- [DATASET ENTRIES]:
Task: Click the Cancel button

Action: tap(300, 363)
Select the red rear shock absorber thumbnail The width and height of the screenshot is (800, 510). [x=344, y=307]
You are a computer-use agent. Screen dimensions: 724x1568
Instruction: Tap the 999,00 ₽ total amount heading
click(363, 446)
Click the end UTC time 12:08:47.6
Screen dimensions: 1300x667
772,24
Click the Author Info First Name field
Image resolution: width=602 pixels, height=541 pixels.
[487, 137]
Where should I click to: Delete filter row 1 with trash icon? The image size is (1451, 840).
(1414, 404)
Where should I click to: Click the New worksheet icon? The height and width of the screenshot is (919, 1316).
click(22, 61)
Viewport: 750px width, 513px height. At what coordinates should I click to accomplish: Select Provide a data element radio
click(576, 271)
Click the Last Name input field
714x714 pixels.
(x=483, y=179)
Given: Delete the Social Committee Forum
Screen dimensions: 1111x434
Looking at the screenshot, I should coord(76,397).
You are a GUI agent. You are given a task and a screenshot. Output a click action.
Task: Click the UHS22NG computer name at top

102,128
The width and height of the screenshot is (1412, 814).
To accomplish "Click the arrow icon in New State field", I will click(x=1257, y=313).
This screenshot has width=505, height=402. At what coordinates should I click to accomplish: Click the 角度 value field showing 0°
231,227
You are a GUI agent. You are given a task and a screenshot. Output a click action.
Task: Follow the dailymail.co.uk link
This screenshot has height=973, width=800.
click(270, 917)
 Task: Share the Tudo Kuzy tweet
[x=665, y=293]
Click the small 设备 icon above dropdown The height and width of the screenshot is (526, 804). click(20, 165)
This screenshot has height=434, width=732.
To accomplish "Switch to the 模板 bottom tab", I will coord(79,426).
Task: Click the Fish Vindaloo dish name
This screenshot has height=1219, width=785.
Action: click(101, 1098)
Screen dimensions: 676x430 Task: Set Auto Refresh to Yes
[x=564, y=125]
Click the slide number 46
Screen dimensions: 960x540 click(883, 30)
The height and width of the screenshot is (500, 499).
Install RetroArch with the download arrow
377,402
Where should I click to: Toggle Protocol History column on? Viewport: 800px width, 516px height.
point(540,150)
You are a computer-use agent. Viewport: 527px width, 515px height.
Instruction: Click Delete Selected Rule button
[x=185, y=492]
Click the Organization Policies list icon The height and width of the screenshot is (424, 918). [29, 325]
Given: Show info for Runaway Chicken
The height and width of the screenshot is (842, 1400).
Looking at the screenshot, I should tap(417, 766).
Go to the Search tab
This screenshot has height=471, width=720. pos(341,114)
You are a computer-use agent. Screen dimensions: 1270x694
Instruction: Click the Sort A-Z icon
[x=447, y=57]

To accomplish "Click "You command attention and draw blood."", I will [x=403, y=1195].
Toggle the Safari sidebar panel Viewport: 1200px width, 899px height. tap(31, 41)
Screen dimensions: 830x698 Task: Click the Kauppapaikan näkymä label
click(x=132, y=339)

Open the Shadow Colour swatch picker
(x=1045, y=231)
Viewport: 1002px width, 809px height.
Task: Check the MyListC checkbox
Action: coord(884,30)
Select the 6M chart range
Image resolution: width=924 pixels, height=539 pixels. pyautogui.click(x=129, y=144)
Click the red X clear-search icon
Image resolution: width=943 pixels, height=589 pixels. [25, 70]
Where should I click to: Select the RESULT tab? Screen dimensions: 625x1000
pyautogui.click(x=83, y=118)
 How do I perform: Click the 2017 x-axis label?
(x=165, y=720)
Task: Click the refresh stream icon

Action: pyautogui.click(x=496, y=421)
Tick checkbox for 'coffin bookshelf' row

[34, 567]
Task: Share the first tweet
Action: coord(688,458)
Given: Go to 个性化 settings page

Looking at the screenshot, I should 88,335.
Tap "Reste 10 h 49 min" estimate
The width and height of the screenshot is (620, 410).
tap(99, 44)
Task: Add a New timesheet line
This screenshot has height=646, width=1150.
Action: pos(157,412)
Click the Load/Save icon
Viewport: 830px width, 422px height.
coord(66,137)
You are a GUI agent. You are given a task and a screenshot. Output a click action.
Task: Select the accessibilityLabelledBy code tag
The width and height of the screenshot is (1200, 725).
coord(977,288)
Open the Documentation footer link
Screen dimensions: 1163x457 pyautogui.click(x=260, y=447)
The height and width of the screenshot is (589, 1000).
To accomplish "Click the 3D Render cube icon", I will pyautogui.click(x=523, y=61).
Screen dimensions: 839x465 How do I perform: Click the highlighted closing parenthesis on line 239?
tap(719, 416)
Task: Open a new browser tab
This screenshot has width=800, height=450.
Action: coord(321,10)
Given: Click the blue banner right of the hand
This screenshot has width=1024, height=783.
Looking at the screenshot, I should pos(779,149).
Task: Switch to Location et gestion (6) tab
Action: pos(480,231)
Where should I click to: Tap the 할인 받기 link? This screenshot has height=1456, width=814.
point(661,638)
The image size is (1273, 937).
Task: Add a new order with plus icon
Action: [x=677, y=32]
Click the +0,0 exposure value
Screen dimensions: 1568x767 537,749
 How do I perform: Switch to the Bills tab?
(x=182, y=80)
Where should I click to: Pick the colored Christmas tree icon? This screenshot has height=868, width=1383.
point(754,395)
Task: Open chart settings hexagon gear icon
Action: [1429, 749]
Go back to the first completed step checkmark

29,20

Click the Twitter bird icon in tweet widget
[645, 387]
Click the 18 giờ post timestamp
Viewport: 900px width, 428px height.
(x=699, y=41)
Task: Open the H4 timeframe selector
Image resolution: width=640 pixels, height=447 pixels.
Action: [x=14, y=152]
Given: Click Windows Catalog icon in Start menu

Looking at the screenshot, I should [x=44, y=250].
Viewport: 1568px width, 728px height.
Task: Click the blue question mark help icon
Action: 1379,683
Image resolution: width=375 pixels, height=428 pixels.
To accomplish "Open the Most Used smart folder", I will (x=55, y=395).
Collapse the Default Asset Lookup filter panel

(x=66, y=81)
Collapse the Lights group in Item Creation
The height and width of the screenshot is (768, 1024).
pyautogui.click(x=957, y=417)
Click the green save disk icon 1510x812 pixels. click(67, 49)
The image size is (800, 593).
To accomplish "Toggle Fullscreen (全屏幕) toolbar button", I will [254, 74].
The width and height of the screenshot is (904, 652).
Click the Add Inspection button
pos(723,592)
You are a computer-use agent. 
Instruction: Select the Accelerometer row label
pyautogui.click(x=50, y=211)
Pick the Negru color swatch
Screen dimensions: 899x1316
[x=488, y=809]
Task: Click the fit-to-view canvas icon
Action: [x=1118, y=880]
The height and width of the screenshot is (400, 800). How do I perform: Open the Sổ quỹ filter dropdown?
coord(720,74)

- [AIM OF THE TASK]:
In the entries above, tally the lines that include the string "agent". Give the figure only.

- [ANSWER]:
7